Last week The Wall Street Journal reported that Disney is exploring a membership program that could offer discounts or special perks to encourage customers to spend more on its streaming services, theme parks, resorts and merchandise. The objective of the program is something akin to Amazon Prime and seeks to better link Disney products and services, something I’ve been describing in recent mailings as “Customer Data Platform (CDP) business logic”.
A CDP is software that combines data from multiple tools to create a single centralized customer database containing data on all touch points and interactions with a product or service.
So: Disney, the acme of the PARQOR Hypothesis-ideal media company, is centralizing its various databases of its extraordinary first-party data on its consumers across multiple retail touchpoints. As I have noted before, CEO Bob Chapek has been a DTC executive in his career at Disney Parks, so there is both an understanding of DTC at the senior-most levels of Disney and business initiatives seeking to unlock value through consumer data (including bundle deals with National Geographic, which I wrote about in April).

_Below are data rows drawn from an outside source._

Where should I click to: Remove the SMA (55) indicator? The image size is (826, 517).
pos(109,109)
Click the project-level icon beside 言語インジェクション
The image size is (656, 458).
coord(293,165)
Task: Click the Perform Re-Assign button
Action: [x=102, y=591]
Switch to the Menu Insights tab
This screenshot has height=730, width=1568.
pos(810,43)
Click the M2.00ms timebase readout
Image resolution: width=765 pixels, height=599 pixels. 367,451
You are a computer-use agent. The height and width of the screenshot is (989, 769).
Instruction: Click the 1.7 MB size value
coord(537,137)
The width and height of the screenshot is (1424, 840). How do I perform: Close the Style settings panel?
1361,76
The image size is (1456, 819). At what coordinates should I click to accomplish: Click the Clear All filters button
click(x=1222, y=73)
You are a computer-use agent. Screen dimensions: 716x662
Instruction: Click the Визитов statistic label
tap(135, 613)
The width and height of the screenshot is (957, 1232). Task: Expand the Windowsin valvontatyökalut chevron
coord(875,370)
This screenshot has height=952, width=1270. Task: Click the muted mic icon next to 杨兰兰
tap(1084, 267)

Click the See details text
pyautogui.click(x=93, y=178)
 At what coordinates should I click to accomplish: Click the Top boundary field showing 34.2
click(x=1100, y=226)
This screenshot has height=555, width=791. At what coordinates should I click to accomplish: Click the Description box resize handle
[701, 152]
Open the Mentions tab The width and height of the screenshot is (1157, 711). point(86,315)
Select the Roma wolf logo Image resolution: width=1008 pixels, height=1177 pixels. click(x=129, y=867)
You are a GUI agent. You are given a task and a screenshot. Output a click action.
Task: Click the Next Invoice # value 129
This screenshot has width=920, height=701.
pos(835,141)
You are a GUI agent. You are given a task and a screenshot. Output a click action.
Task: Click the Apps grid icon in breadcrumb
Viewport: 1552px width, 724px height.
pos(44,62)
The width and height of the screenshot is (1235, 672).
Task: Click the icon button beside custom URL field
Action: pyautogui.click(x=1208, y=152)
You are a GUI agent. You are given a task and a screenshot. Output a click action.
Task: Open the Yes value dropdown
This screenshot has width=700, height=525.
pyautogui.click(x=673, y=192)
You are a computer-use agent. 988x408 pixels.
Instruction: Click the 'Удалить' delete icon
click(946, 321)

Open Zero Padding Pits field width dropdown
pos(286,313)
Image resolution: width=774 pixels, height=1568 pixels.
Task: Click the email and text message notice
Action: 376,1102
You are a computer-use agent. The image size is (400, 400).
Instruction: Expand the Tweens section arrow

The right company with the right strategy in 2022, and the right management team with the right experience in place, what could go wrong?
Activist investor Dan Loeb of Third Point Capital seems to believe plenty can go wrong.
As the Wall Street Journal reported last week, he “is concerned that Disney directors don’t have enough experience in digital advertising, the monetization of consumer data and other areas that could help Disney boost profits as the company becomes more technology-focused.”
I argued before ...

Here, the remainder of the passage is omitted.